Other skeptics commented. Believers jabbed back. Insults were lobbed.

Horton was aghast at the response. He said - and the University of Colorado confirmed - that to understand what's happening requires looking at long stretches of geologic time, as he did, not the comparative blip of a decade, as the skeptic did.

'Two take-homes'

A month later, in the second paper, Horton and Penn postdoc Simon E. Engelhart, along with others, looked further back in time, to 4,000 years ago. They also expanded their coastal view from Maine to South Carolina.

They were able to substantiate the results of the first study on this bigger canvas.

And Engelhart, who crunched the numbers, "was able to produce the first accurate estimates" of rates of sinking along the coast, Horton said.

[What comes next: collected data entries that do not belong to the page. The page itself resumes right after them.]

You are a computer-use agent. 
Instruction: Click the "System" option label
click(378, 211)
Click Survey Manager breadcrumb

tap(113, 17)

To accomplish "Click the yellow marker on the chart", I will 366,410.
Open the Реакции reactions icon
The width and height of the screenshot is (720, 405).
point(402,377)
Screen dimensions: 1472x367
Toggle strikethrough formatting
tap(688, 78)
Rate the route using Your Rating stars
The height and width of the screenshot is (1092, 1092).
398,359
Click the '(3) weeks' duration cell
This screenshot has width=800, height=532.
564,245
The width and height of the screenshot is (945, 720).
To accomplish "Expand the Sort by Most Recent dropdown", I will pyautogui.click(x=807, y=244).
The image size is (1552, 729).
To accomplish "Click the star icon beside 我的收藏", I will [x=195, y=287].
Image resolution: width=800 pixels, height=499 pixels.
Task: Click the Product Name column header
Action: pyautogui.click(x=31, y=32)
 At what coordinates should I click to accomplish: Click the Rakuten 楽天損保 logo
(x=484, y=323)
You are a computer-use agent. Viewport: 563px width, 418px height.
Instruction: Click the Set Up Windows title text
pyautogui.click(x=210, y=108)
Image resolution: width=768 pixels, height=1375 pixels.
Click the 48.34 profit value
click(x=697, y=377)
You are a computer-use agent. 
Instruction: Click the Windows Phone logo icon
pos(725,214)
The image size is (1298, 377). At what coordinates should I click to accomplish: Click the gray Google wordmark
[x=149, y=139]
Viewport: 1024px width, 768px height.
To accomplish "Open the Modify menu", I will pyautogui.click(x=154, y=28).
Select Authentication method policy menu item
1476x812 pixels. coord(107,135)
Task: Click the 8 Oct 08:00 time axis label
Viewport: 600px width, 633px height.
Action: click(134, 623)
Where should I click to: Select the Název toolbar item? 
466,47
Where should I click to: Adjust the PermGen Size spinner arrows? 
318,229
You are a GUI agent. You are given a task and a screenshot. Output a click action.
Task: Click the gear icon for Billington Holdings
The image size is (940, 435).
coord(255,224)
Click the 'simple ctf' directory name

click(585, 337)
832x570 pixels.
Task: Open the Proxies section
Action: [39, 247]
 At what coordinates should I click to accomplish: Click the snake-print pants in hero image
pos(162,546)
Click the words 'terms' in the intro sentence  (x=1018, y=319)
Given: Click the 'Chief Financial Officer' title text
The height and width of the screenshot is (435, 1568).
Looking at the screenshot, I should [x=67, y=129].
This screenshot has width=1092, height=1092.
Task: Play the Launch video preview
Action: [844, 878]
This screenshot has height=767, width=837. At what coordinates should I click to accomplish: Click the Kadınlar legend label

Scientists were aware of the basics, "but nobody ever pulled the numbers," said West Chester University geomorphologist Daria Nikitina, who was not involved with their studies but is looking at sea-level rise along the Jersey shore of Delaware Bay. "They compiled all the data, everything that was ever collected, reported, and published for the whole Atlantic Coast, then very, very carefully looked at every single data point."

"There are two take-homes here," added Kenneth Miller, a Rutgers University researcher who reviewed the studies. "There's been an acceleration of sea-level rise from pre-Industrial Revolution rates.. . . And we're throwing on one to two millimeters a year in New Jersey due to sinking."

The Penn group's conclusions were all the stronger because they were based on observational data, not models, Miller said.

By factoring in the data from tide gauges and the land subsidence, they also were able to show that the portion of sea-level rise from the oceans also was different along different stretches of the coastline.

The rise was lowest in Maine, highest in South Carolina.

Looking at where the water could have come from, Horton said the data suggest - "and I strongly use the word suggest" - that Greenland may have been a major source of sea-level rise in the 20th century.

Horton and his students also have studied sea-level rise in relationship to cataclysmic events, including the 2004 tsunami in the Indian Ocean and Hurricane Katrina along the Gulf Coast.

Next, with a federal grant, he plans to find out in more detail what has been happening in New Jersey, including what additional effect major storms that hit the coast in the geologic past may have had.

To him, it's a way to marry his captivation with history to what's been going on with the earth.

"When you stand on the surface," Horton said, "you don't know what's under your feet. At all."

But when you examine layers of sediment that go back centuries, you notice "how rapidly things change."